As much as I like the use of photography I prefer the text only design. 1.) The photo is too corporate and silly at the same time. 2.) The Hero outfit is more disturbing than cool. The text version seems to convey the nuisances of blogging better and makes me want to take it seriously.

K.G. Schneider

I prefer the text version (although I find it too plain) for one simple reason: the "hero" character is...I shoot: his ah, "package" is the focal point. I mean, nobody's THAT heroic. Plus it adds an unintentional layer of message that to be a blogging hero is to be an (impossibly overendowed) male. To which I so badly want to scribble on the logo, "You wish."

Tongue-in-cheek would work for me... depending on the size of the tongue, that is (just remember, you *started it*).


I also prefer the text and agree that the photo is slightly disturbing.

Seems like the market would anyone who might want to become a blogging "superhero." Of course if your target market is men who wear a yellow speedos over their suits then go with the photo.

noah kagan

Is there really a question? Imagery always exceeds words.

ps. in case you couldn't tell, I love the one with the cape.


I don't like the photo. It really looks disturbing and would turn me off from buying the book, or displaying it on my shelf when done reading.

johnmoore (from Brand Autopsy)

As is, the text copy is too uninteresting.

As is, the photo is too disturbing.

But if you deleted the Cameo-like "cod piece" from the Blogging Hero photo, it would go from disturbing to intriguing.


The cover with the tag cloud works for me; it speaks more to the topic.

The guy with the cape has me thinking he's into freaky p0rn while washing dishes. It's... icky. If I can get by that, it's just out of place in the board room/meeting room. There's nothing on that cover that says "technology" to me. Were he standing on top of a monitor, I might feel differently, but as it is, it just seems out of place.

Austin Storm

I agree with the other commenters that my first thought about the "Hero" design was how scarring the underwear was. But I prefer some variation on the Hero design to the other, which is very boring and I don't think I would pick it up. It looks like the sort of design that is begging to be remaindered.


I like the text-based design better. I agree with the others that the photo is just too silly. The text design is quite nice. I like the "tag cloud", which really picks up on an element common to blogging. Also, it makes the book (and blogging) seem more serious.

Andrea Mercado

I think the photo cover would be fine without the weird yellow undies. Oh, hey, and red gloves to match the cape, to keep it connected to the theme. And maybe even a little super hero logo on the tie as a tie pin or something.

You know, if you have time/money/approval for a reshoot.

Otherwise, the text cover is too texty, and not indicative enough of the actual *people* behind the text. To me, that's an important point to make here.


The text copy is far too boring. Which leaves the one with the picture. But that is pretty awful, especially his knickers!
I don't think either cover will sell the book -- back to the drawing board. I like the title, though. How about a picture of a Greek or Roman hero, classical style?


I'd go with the text based cover.


Can we have a 3rd option? The text copy is nice and professional but it is also boring and bland. The photo cover caught my eye first but the actual image is a little odd.

Kathryn Greenhill

What Fred said.

- **Exercise requirements**:
1 > Do these statements agree with the book-cover comments? Answer each with yes or no and quote the deciding words. (a) One commenter finds the text cover too plain. (b) One commenter proposes a picture of a Greek or Roman hero. (c) One commenter says the tag-cloud cover has nothing to do with the topic.
2 > Extend the book-cover comments past their last line with one more comment in the same style.

- **Dataset extract**:
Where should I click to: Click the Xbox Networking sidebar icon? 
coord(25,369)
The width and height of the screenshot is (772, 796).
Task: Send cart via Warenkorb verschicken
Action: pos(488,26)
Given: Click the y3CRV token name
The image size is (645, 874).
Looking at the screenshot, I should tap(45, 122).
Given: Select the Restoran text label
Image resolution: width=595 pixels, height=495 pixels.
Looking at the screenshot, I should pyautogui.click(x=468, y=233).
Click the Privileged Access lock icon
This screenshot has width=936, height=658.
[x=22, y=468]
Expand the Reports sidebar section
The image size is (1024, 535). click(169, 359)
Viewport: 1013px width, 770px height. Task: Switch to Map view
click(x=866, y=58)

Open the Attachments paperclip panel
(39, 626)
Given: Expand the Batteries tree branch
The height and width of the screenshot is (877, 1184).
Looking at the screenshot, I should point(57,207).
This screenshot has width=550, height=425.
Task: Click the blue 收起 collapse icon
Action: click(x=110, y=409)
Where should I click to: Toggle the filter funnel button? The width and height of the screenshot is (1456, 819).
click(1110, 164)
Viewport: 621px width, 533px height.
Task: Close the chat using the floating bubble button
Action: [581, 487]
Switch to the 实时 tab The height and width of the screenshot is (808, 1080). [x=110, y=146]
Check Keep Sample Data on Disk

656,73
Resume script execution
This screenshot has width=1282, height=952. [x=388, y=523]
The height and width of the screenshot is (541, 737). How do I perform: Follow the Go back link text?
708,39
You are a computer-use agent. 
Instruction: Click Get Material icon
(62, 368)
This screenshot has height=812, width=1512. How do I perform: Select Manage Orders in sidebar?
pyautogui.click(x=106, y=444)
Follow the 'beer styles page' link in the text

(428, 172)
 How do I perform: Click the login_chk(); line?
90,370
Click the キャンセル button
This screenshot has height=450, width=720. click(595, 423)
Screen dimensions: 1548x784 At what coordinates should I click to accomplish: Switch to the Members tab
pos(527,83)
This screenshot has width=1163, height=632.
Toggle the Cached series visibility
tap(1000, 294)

- **Solved problems**:
1 >
(a) Yes: "although I find it too plain"
(b) Yes: "How about a picture of a Greek or Roman hero, classical style?"
(c) No: "The cover with the tag cloud works for me; it speaks more to the topic."

2 >
Morgan Ramsay

I would advocate moving in the direction of the photographic cover. That cover focuses on a unique, understandable message conveyed by identifiable and comedic imagery whereas the textual cover is simply an example of information overload and what not to do. The textual cover is also plain white, making the cover hard to see on (a criticism you've made of another publisher's book cover), and the cover also uses soft colors and thus is not impacting or memorable.

The photographic cover could use a lot of work though. The author's name should not be placed at the top unless he is an A-list author (i.e., a selling point.) The image should be extended to all four corners of the cover, replacing the white. With the image as the background, the title should be capitalized and colored or whitened. The model should look more "average" and wear a better, more complementary costume (i.e., the red-yellow combination is jarring and reminiscent of ketchup and mustard, and the cape is too much of a Poor Man's Cape.) A cast of superhero office workers in action poses, perhaps battling a cast of supervillains, in the middle of a crowd of onlookers would be ideal. The subtitle is also generic and categorical. I would opt for an attractive and creative subtitle without numbers, and I'd get rid of the decorative []s encasing the subtitle as they are unnecessary and distracting.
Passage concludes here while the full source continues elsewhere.